Features We Looked At
When choosing a VPN for a Firebox, you need to bear in mind that these devices have limited storage and run on low-powered processors. That being said, we still want to ensure that you get the best possible service so that you can enjoy your time using public Wi-Fi without worrying too much about security. Here are some of the key features we checked for:
You need a VPN that is up to date with the latest security protocols and offers a good level of security. Look for OpenVPN’s ‘Plus’ and ‘Pro’ offerings which are compatible with the OpenVPN Server and the IKEv2 protocol, respectively. ProtonVPN was also a key contender in our speed tests, due to the fact that it has developed its own, proprietary protocol called ‘ProtonVPN Connect’ which it calls “the world’s most advanced VPN protocol”. The developers claim that this protocol offers better speeds than OpenVPN and IKEv2.
Every now and then, your device will connect to a network even when you aren’t aware that it is happening. When that happens, your device can be putting your personal information at risk. To avoid that, you need to enable ‘kill switches’. When a VPN is enabled with kill switches, the device will disconnect from any open network whenever it senses that it is being mounted or updated due to a system file change (such as a software upgrade).
With OpenVPN, you can enable ‘client’ or ‘server’ kill switches on each device. A client switch only disconnects the device from the network, while the server switch shuts down all network access—including WiFi. You have the option of choosing whether to enable the server or client function of a kill switch.
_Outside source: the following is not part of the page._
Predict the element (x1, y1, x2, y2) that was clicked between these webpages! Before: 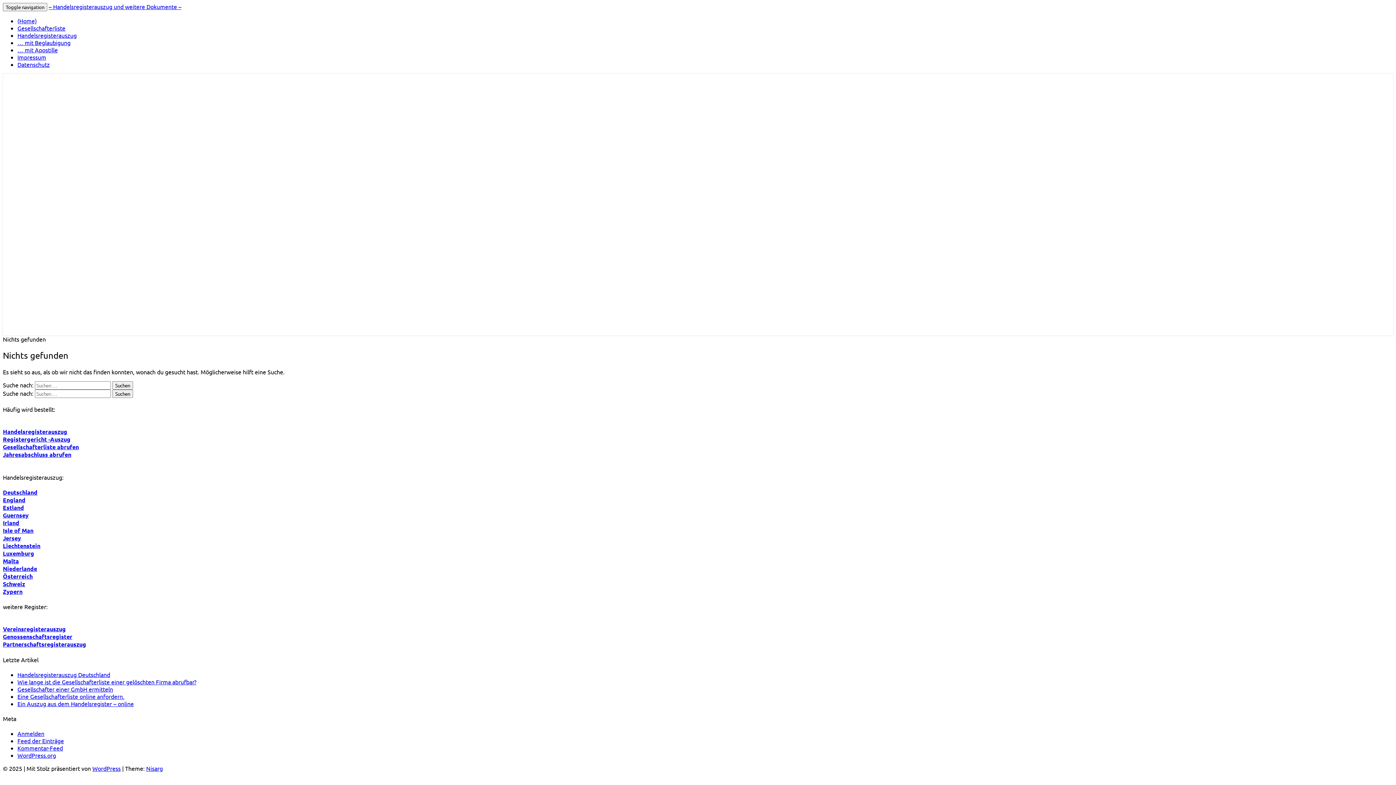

Every VPN we tested had to maintain an encrypted connection with a server even when disconnected. This is called ‘full tunneling’ and it ensures that your data is always secure, even when unconnected. However, when you are using public Wi-Fi, maintaining a full tunnel can cause problems. To overcome this, many VPNs have developed a feature called ‘kill bits’. When enabled, kill bits will periodically disconnect your device from the VPN, thus creating a partial tunnel. This allows you to connect to a restricted area of the internet, such as certain websites or apps, while maintaining your private data secure. The frequency at which your device will disconnect from the VPN will depend on the plan you choose. One feature to look for is an ‘automatic’ mode, which will reconnect your device to the VPN whenever it disconnects from the internet.
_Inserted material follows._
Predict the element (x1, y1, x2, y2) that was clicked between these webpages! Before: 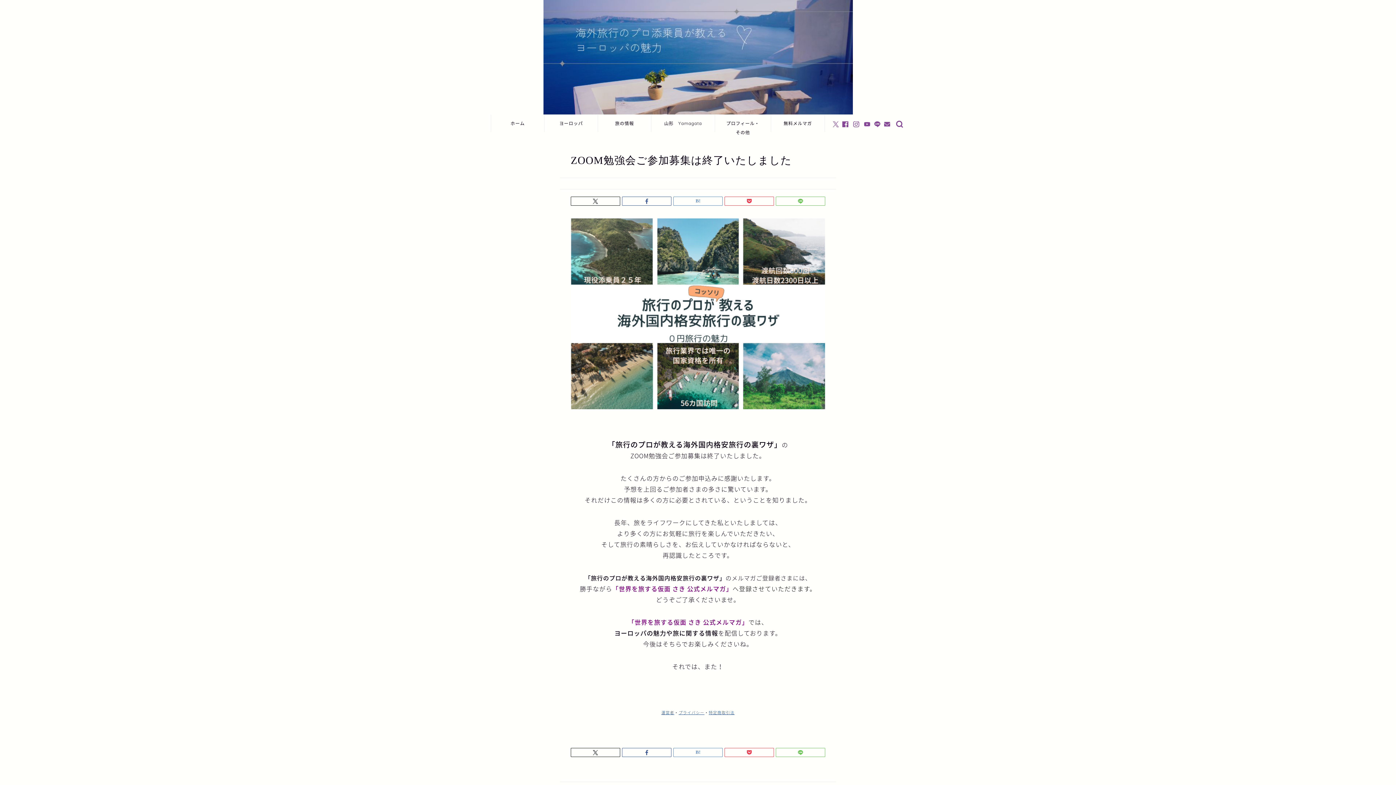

While we want to make sure that you enjoy your time using public Wi-Fi, you need to be aware of how much data you are using. If you are regularly using a device to stream content or use apps that are constantly uploading data to the network, then you need a VPN that limits the amount of data you use. Most VPNs offer excellent bandwidth controls, limiting the amount of data you can use in monthly, weekly, or daily increments.
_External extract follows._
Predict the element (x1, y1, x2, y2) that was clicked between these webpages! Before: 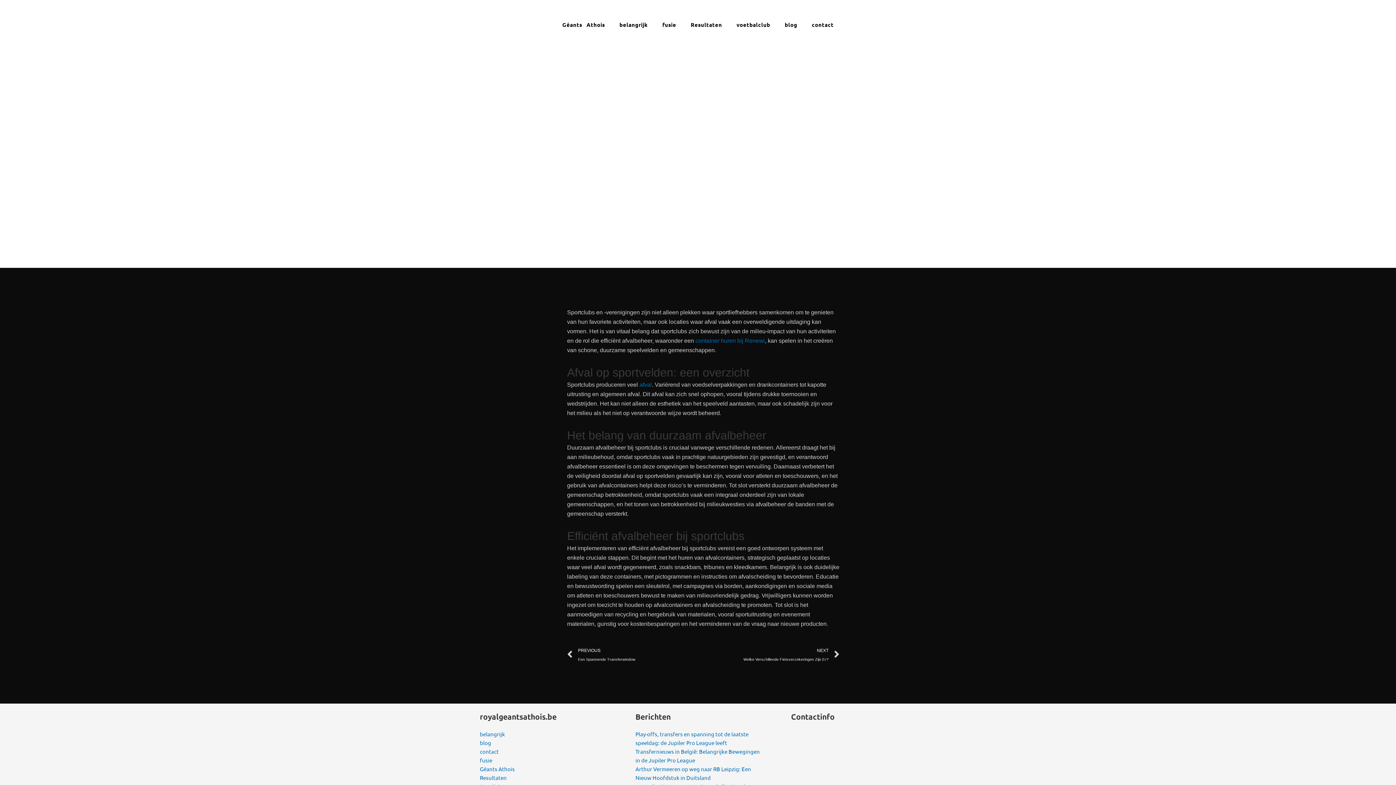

Every VPN we tested had to keep a log of your activity, which can be helpful in case you are ever asked to provide evidence of your activities. However, most VPNs also retain your personal data for as long as possible, which can become a privacy issue if you aren’t comfortable with that. Look for a VPN that keeps your data deleted as soon as possible and erases your entire log history whenever you reconnect to the service.
We also want to make sure that you are aware of the limitations of your device when using public Wi-Fi. If you are connecting via an Android device, for example, then you will most likely be connecting to a network that is shared with other devices. This means that everyone nearby will have access to your personal data. If you can, then you need to either choose a different location for your connection, or consider investing in a hardware firewall, such as a VPN Box. This way, even if your device is connecting to a public network, at least it will be connecting to a protected one.